As I lay in the snow squinting up into the bright sunlight, I lacked the energy and will to continue with the game that had so mercilessly put me in this position. I had landed with a thud and obliterated the snow angel my son’s tiny frame had etched in the soft, freshly fallen snow. But making snow angels was the last activity. We had moved on.
The new game seemed harmless enough – my kids, who were five and two at the time, would run and “tackle” me, and with great theatrics, I would jump sideways and land in the snow. My preference was to ooh and ahh at the snow angels all day, and with each dramatic leap, the reason for this became more clear.

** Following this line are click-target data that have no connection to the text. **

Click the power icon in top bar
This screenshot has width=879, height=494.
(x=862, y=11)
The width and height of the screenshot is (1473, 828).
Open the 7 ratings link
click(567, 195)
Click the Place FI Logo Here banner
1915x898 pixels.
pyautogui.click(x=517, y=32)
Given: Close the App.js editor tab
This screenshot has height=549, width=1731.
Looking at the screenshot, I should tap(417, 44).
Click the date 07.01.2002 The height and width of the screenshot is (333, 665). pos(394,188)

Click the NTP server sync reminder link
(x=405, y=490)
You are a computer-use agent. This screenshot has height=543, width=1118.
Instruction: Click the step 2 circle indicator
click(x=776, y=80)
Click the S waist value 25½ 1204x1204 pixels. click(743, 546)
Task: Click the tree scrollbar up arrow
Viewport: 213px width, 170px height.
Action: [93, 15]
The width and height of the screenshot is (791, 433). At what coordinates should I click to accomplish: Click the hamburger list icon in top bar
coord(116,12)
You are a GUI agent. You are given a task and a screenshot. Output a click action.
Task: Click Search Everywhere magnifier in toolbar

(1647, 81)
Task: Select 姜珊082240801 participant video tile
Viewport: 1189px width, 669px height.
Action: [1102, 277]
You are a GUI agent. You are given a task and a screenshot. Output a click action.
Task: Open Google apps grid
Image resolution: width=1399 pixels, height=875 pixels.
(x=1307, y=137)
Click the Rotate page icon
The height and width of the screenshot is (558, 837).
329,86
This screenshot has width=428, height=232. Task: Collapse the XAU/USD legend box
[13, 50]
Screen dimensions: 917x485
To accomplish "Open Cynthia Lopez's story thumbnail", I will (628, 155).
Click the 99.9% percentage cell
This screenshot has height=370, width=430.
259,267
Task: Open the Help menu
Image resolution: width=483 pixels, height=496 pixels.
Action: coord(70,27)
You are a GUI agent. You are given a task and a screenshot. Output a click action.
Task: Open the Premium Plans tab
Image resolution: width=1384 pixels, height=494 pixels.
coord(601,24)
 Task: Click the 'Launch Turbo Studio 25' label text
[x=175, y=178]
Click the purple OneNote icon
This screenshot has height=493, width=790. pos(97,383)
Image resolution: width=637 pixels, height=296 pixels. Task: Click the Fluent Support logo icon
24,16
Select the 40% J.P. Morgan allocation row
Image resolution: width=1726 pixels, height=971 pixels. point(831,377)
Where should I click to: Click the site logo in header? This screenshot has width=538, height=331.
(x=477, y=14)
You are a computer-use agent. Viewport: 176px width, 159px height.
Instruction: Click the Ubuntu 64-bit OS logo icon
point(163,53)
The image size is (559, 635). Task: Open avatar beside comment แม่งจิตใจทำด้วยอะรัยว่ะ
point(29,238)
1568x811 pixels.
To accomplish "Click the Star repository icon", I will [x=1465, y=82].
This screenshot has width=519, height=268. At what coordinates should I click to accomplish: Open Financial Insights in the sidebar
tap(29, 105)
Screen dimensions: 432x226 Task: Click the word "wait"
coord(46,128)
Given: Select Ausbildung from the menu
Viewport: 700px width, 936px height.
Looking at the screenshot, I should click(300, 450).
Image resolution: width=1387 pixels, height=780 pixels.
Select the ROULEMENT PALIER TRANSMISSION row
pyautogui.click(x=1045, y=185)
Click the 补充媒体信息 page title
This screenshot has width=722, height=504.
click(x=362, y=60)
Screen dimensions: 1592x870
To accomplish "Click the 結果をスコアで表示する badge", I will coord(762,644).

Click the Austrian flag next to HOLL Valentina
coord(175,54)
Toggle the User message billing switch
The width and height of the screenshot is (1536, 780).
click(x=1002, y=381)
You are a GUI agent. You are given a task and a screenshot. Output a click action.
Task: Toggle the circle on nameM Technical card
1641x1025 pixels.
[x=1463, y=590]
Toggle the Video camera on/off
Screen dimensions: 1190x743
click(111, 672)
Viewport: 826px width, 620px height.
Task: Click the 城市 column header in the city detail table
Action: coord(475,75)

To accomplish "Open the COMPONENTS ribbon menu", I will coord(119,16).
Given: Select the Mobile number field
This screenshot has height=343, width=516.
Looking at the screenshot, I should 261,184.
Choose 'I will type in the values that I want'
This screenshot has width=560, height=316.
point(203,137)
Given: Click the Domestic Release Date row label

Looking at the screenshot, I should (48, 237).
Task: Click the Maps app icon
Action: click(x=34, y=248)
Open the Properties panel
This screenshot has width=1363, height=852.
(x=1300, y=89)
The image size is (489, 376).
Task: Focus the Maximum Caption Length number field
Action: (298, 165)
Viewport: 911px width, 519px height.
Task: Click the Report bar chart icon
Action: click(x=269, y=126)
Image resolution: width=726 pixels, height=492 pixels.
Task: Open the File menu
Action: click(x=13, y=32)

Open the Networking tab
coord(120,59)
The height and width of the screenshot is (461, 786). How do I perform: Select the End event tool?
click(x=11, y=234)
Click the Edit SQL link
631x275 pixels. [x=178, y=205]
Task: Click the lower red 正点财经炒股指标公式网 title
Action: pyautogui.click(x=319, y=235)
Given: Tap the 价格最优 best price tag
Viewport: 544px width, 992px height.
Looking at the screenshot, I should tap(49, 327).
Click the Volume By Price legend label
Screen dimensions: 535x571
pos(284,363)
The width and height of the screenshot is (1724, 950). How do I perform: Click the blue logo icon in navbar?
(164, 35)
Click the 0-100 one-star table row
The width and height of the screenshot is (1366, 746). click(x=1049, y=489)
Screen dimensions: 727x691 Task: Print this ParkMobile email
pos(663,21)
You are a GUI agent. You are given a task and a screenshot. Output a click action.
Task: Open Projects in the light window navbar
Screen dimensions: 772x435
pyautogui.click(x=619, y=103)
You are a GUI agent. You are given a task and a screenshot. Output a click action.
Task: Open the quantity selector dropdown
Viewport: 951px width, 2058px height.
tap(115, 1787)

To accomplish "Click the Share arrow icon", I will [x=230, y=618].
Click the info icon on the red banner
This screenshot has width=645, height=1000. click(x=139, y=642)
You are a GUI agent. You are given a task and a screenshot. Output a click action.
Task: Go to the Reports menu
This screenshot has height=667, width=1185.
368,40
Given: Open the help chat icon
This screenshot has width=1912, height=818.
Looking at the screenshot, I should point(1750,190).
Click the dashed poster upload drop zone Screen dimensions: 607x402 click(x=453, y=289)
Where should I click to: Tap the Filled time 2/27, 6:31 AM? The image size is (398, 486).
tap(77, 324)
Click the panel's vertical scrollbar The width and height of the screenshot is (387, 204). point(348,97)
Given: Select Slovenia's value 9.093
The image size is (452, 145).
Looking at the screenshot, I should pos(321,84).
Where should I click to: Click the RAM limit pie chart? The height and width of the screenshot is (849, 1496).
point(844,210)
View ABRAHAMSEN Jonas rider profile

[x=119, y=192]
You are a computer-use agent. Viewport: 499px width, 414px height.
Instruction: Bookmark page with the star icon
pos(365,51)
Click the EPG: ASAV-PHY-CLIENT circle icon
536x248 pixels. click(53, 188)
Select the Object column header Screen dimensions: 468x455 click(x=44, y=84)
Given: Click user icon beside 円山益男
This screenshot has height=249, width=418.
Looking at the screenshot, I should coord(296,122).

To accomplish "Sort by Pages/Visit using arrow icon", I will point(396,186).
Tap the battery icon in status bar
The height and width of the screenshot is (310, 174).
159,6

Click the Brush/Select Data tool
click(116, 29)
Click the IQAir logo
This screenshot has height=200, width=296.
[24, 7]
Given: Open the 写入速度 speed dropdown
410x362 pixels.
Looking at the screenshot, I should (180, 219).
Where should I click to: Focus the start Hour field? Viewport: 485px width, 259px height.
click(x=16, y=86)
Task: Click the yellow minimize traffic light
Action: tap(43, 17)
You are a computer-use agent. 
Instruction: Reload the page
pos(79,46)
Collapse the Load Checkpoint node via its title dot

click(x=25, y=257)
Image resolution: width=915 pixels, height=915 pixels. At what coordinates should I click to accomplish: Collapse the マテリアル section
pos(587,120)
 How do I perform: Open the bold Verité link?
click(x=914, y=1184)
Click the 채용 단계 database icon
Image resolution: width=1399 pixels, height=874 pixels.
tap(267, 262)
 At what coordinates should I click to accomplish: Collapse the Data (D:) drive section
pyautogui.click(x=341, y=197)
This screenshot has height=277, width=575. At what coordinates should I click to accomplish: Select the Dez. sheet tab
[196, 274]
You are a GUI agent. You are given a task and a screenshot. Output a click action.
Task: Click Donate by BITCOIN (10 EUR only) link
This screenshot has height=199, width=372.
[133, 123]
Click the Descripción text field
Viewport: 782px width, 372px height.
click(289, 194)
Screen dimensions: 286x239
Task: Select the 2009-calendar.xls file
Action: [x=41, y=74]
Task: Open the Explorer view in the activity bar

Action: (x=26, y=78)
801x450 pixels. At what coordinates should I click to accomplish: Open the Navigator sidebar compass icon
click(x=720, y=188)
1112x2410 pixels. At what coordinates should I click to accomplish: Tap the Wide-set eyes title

After that last demoralizing landing, Nick hurried over and looked down at me with a seriously concerned, somewhat puzzled expression. He held out his hand and said, “Do you need some help getting up, Mom?” I was touched by his thoughtfulness – imagine, his 40 pounds pulling up my, well, lots more pounds -but was overcome by the realization that what I had feared was true: I’m not 18 anymore (or 20 or 25 or even – gasp! 30!), and I just couldn’t play the way I used to.
With very little grace I rolled over and pulled myself up; my neck ached and I winced as the curvature of my spine realigned itself. Apparently, Nick too was becoming familiar with my expression and posture. “Come on Elena,” he said to his sister. “Mom’s going to let us watch some TV now.”
At that time in their lives, our kids’ favourite type of play involved the whole family engaged in all-out, no-holds-barred wrestling brawls. That might not have been so bad, except that the entertainment value depended on how quickly and thoroughly mom and/or dad become twisted, tangled and injured on the floor.
Although we were somewhat concerned that this amused our kids so, we often willingly participated because little else produced the sheer delight and unabashed, guttural laughter that amused us so.
However, after each wrestling match with our smaller than average kids, my husband and I needed a good couple of hours to recover during which time we first felt sorry for ourselves, and we then felt sorry for each other.
We would reminisce about the days when we were in much better shape, and recognized the cruel irony that surely, back then, we would have been far better able to hold our own with these two small, yet exceptionally strong children.
It was time to admit it: we were aging, and judging by our bodies’ reactions to these physically insulting incidents, we weren’t doing it well. Although the realization had been lurking for a while, my Moment Of Truth came as I lay in the snow that day. My husband wasn’t quite so lucky: he was high up in a tree cutting the gnarled, dead branches away. This seemingly simple task was going well until he realized that, after spending a great deal of energy to climb the tree, he was left with none for his decent. Nick, who had recently mastered the monkey bars, shouted advice and encouragement from the ground. Elena, who had been scaling the back of the couch, precariously teetering on the top, and sliding down the front, pointed toward the ground and said sternly, “Daddy down!”
And I, feeling completely sympathetic, hoped that there would be something on TV to lure the kids away from this potentially traumatic situation.
For my part, I had just assumed that the physical demands of caring for two small children would provide the fitness regime necessary to restore my aging body to its pre pregnancy physical condition. But I also believed that each time I gave my then two-year-old daughter grape juice in the living room, each time would be different from the last.
When it became painfully obvious that there were limits when playing with our kids we made some adjustments. When Nick would swing effortlessly across the monkey bars, and Elena would perform a nicely tucked summersault, we would dutifully assume the “spotter” position to ensure that each leap, climb or roll was safely executed.
And although we wistfully remember that we, too, were once able to leap, climb and roll, the memories are bittersweet: the pain and suffering we would now endure makes us reconsider our supervisory role as preferable, after all. Besides, somebody has to watch the kids.